One thing that people seem to have skipped over is Telekinetic Blast and Telekinetic Thrust. Yes, they are knockback, yes, some people may hate you for it. But on the other hand knockback is migration, especially if you solo. AND Both TB and TT are not solely Psionic damage, meaning they might be your best attacks against Psionic resistant enemies.
Also the status effects on certain powers will be used to buy you more survival. And of course the -recharge means enemies will hit you less often, as their powers are recharging.
So far the only issue I have had is the fact that the entire world is PINK as a Psi/MM, which is nice for a while, but there's a limit for just how much pink a straight guy can take at a time. -
For the ranged blaster, I enjoy Mental Mastery as the secondary. Subdual is a ranged immobilize, so great at stopping one foe from reaching you. You get Concentrate (it's the Buildup of the set), you get Drain Psyche, which is great as a panic button when your end/health is getting a bit low. You have a ranged fear, to buy yourself time. Finally in the lower end of the set you'll find two PBAOEs that are both great panic buttons too, World of Confusion and Psychic Shockwave, both inflicting a status change on surrounding enemies, so you have time to get to a safer distance so you can resume blasting (or if necessary flee). The damage is psionic and unless your primary is psionic attack that means you'll have an energy type that isn't strongly resisted, no matter who you meet.
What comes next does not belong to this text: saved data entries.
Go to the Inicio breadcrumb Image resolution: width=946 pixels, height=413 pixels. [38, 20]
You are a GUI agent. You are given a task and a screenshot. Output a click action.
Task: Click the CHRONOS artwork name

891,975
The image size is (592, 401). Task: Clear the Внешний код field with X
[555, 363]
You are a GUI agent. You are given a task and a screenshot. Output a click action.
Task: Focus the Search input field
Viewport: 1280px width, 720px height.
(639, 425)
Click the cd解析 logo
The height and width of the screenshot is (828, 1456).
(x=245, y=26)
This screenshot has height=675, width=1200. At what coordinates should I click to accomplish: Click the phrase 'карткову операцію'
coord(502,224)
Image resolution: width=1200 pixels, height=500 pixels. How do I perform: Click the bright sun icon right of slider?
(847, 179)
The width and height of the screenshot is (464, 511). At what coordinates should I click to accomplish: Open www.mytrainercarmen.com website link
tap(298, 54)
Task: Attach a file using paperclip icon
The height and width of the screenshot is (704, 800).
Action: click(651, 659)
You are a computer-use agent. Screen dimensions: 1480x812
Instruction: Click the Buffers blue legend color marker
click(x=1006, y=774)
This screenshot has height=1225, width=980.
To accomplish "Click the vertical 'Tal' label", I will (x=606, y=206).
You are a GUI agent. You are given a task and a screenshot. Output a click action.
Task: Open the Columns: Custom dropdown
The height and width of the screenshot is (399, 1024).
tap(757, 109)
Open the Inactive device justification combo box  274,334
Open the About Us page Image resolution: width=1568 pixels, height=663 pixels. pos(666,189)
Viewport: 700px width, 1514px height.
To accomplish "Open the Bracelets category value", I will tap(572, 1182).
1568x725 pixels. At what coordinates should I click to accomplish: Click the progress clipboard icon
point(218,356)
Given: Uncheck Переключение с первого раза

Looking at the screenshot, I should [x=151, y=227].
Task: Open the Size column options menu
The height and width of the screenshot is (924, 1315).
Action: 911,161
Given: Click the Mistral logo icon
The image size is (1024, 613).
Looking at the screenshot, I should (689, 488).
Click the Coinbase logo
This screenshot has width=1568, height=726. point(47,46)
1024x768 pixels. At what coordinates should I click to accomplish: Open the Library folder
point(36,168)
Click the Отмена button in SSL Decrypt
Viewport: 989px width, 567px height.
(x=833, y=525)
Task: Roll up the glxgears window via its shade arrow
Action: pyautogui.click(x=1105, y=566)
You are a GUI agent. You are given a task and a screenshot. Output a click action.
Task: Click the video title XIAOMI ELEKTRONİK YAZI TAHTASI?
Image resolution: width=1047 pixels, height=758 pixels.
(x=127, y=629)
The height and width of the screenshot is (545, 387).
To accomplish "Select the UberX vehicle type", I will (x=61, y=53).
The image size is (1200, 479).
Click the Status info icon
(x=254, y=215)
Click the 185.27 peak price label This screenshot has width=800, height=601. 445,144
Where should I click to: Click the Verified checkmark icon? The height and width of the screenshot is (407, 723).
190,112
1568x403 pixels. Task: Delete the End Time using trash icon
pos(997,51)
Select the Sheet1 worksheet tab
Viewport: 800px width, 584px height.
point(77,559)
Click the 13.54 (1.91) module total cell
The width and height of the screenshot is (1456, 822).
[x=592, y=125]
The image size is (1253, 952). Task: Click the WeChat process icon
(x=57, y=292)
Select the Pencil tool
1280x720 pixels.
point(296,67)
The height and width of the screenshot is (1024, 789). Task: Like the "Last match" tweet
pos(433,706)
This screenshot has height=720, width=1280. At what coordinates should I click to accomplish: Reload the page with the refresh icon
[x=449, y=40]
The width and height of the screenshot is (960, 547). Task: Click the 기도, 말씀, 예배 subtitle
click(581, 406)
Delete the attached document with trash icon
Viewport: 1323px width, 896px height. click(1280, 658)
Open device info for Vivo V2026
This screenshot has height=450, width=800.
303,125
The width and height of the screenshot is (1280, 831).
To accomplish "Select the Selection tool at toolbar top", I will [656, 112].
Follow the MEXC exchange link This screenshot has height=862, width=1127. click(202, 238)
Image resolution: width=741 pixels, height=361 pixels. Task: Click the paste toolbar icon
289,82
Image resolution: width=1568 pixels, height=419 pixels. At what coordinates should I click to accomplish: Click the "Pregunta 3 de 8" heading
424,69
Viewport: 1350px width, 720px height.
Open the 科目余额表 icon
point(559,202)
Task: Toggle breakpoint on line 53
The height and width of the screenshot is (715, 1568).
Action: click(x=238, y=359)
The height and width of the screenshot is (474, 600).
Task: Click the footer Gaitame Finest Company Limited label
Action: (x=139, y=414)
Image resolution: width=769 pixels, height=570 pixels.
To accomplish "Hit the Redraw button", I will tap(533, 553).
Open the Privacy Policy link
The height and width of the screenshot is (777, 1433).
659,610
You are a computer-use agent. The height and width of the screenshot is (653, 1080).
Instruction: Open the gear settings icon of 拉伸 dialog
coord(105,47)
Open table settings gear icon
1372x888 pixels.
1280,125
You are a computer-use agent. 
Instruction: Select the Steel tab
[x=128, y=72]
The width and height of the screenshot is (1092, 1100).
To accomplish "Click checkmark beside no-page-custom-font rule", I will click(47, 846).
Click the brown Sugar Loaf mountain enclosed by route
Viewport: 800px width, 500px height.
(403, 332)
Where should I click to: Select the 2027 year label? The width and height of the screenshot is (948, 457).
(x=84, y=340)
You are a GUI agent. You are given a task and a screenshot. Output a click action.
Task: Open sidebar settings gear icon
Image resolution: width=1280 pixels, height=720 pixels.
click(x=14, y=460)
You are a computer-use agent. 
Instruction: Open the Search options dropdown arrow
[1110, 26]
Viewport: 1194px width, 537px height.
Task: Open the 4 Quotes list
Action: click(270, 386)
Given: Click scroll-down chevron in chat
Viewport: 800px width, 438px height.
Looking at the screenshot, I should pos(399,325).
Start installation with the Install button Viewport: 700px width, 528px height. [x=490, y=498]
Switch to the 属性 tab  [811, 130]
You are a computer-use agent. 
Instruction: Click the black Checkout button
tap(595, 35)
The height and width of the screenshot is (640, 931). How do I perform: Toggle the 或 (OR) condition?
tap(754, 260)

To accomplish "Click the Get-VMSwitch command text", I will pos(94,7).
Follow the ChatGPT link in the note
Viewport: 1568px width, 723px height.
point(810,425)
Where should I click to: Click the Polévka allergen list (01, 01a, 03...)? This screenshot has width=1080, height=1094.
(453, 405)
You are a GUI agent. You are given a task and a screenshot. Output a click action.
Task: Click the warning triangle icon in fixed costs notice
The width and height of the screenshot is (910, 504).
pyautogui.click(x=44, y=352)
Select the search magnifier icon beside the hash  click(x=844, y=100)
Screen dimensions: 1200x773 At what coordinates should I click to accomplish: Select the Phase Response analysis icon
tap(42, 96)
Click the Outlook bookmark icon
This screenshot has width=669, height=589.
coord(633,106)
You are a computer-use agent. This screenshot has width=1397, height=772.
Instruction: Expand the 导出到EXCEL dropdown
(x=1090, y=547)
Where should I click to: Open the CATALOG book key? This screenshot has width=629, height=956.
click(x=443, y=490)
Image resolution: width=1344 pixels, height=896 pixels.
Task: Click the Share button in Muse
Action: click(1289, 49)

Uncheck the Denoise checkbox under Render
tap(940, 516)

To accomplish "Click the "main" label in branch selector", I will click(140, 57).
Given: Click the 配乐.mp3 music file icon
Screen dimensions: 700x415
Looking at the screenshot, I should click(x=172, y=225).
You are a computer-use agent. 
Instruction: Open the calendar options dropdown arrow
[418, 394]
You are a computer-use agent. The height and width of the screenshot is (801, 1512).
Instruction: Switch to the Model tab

For the primary, that's really up to you. I play Fire/ and Sonic/ myself and I greatly enjoy the damage output, relying on my secondary when I don't kill mobs fast enough. Fire/ just does a lot of damage, the secondary effect being that you do more damage over time, while Sonic/ makes enemies less resistant to attacks, which means that the damage from it will be increase the more you blast. -
If not using Kheldian (which has shields, blasts and melee attacks in the normal power set), I think the way I'd make an armored suit character would be a Blaster with Energy Blasts and Energy Manipulation. From the power pools you'd get the Fighting Pool for Tough and Weave, which increases your ability to survive. Hover also adds a bit of defense, which stacks well with Weave, if you're choosing Flight as your travel power. And Combat Jumping if you're going for Leaping (which will also give you Acrobatics so you can resist knockback). And when you get the APP's in the 40s, you have access to Force Mastery, which gives you Personal Force Field, Temp Invulnerability and Force of Nature. Overall it's not ideal, but it isn't completely bad either.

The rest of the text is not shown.